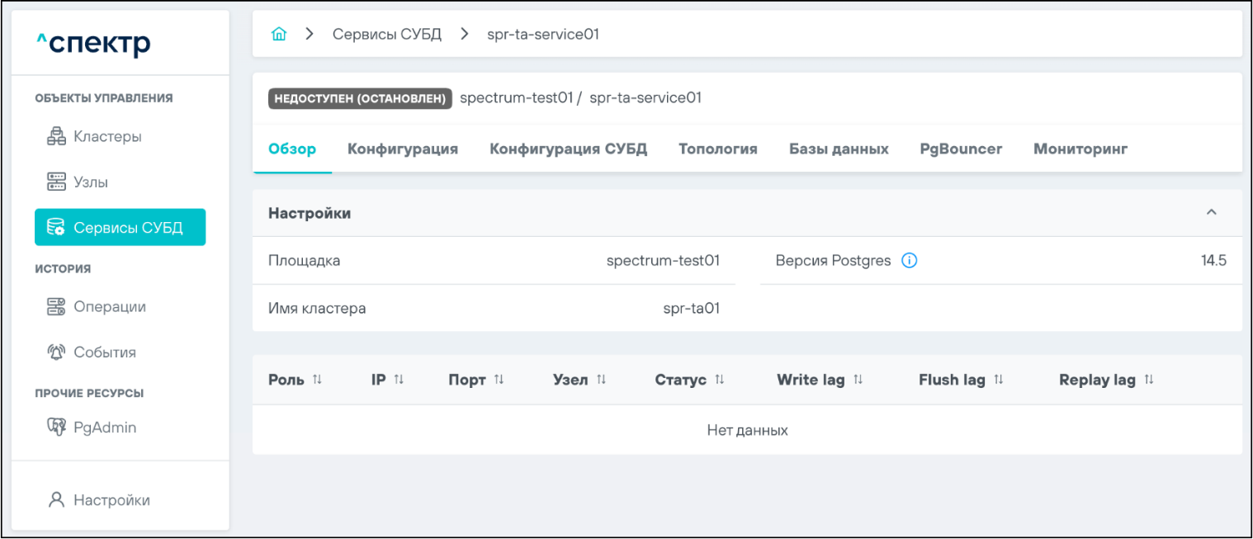The width and height of the screenshot is (1253, 539).
Task: Switch to the Конфигурация tab
Action: point(402,149)
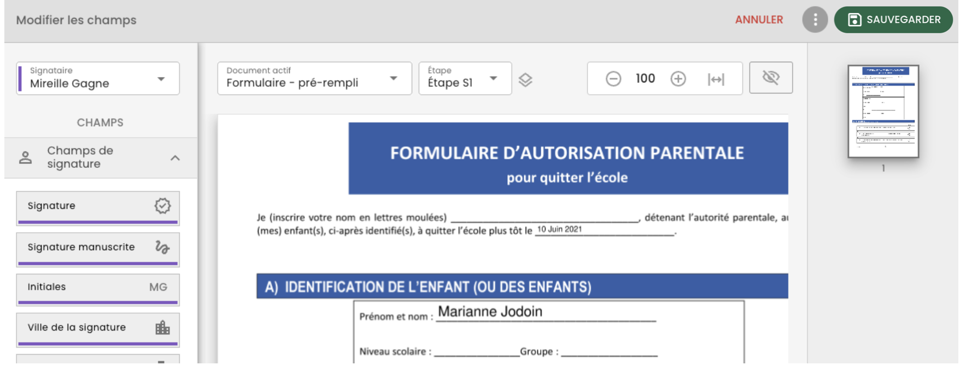The width and height of the screenshot is (960, 365).
Task: Choose the Ville de la signature field
Action: coord(98,329)
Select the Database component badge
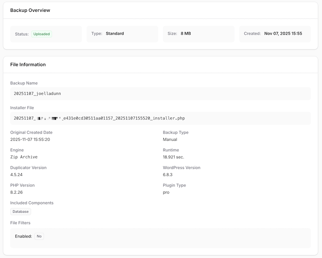Viewport: 322px width, 258px height. (x=20, y=211)
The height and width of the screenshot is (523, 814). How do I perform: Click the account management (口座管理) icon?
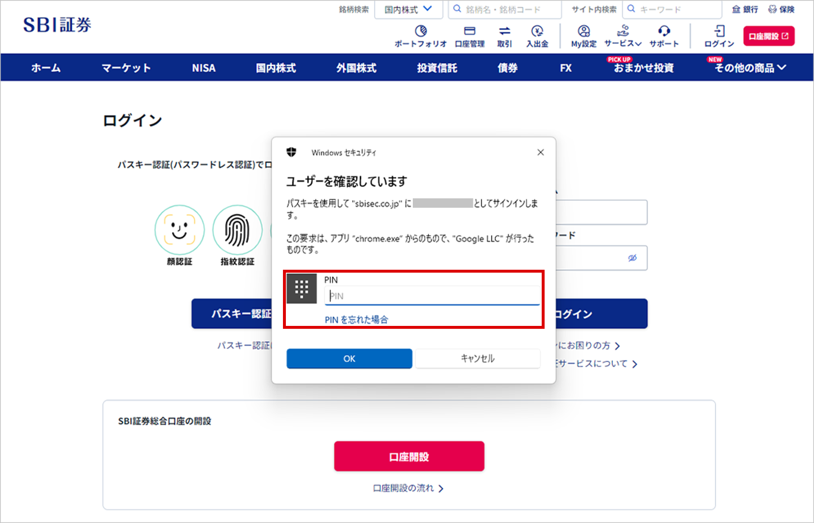(x=470, y=31)
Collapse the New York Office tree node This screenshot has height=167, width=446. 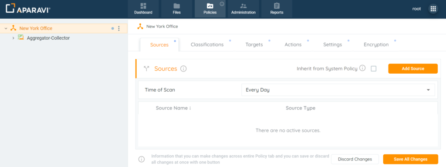(6, 28)
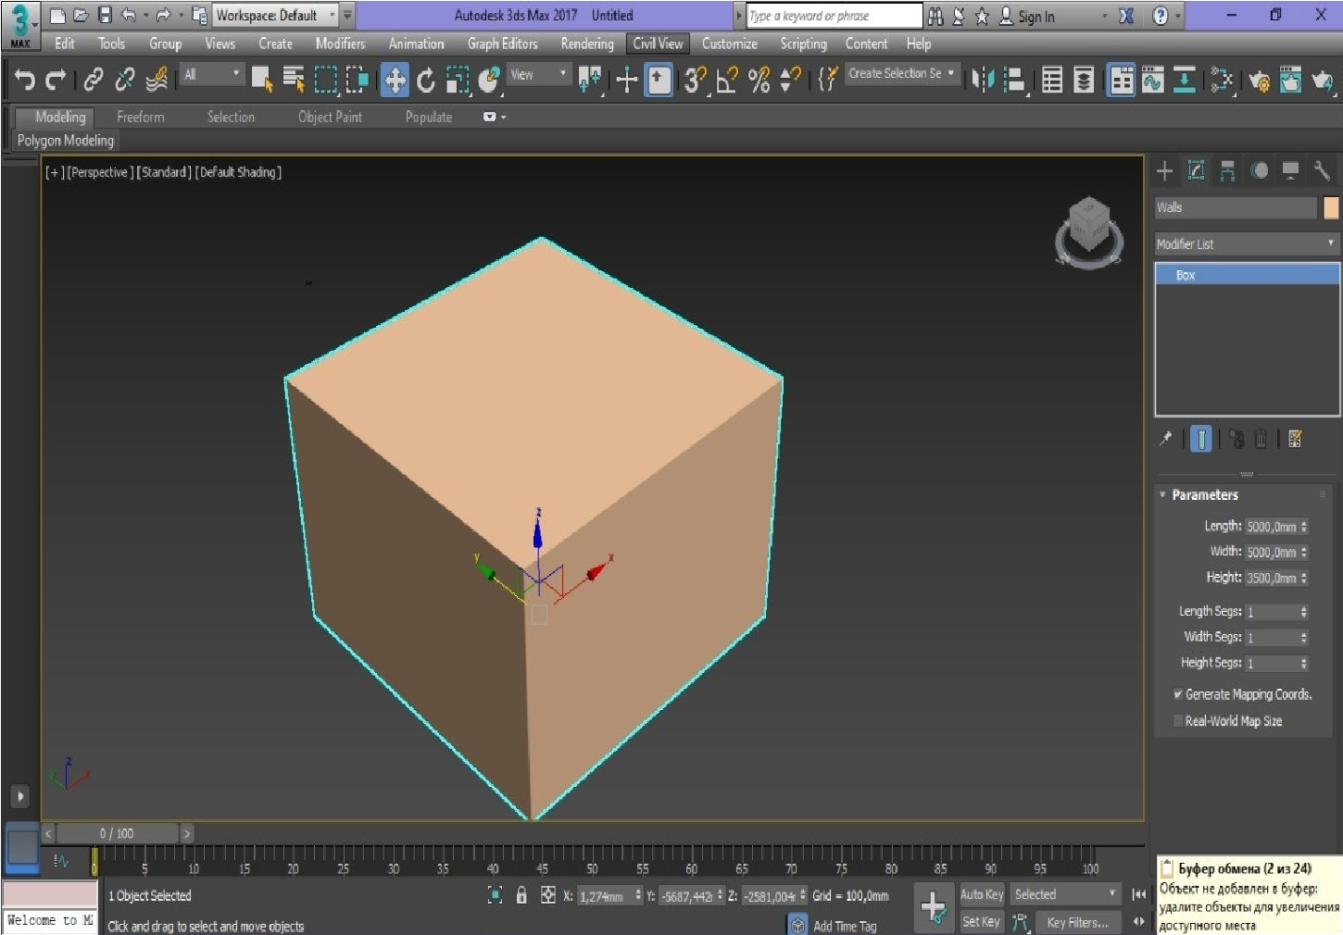1343x935 pixels.
Task: Open the Utilities panel wrench icon
Action: click(1322, 170)
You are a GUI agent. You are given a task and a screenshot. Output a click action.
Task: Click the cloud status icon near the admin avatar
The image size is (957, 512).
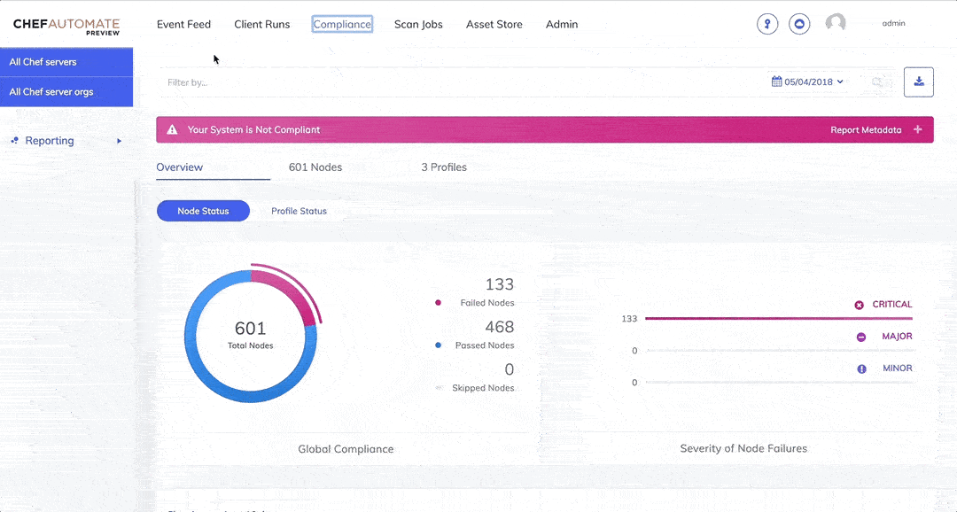[799, 23]
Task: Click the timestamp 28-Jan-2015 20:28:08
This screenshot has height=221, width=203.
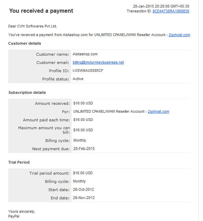Action: tap(151, 6)
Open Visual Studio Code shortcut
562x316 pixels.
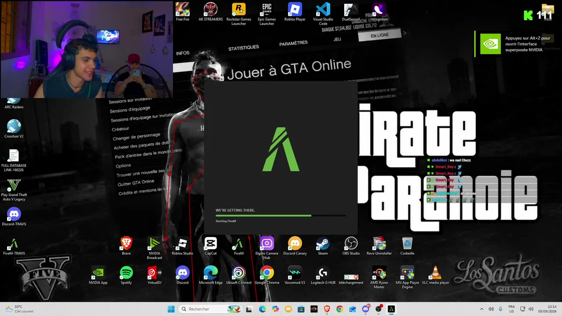click(323, 14)
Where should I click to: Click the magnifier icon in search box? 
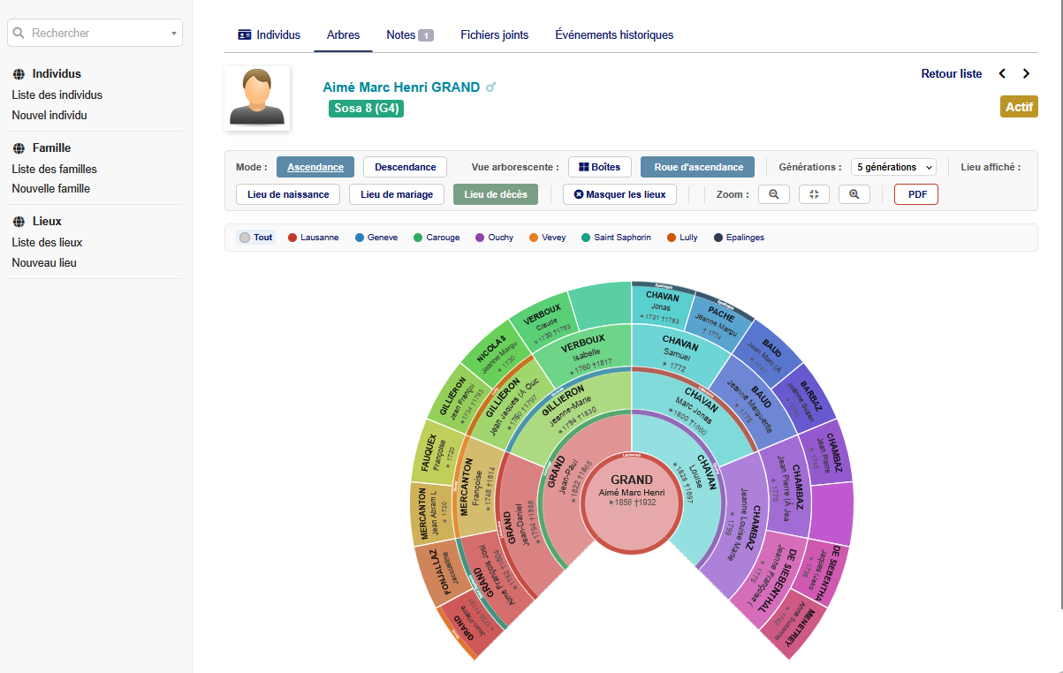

════

**TASK TO CARRY OUT:** Lines from the one containing "Open Visual Studio Code shortcut" through the end of the listing, both included, are to be restated exactly, and pictures are to be left out.

**RESPONSE:**
Open Visual Studio Code shortcut
562x316 pixels.
click(323, 14)
Where should I click to: Click the magnifier icon in search box? 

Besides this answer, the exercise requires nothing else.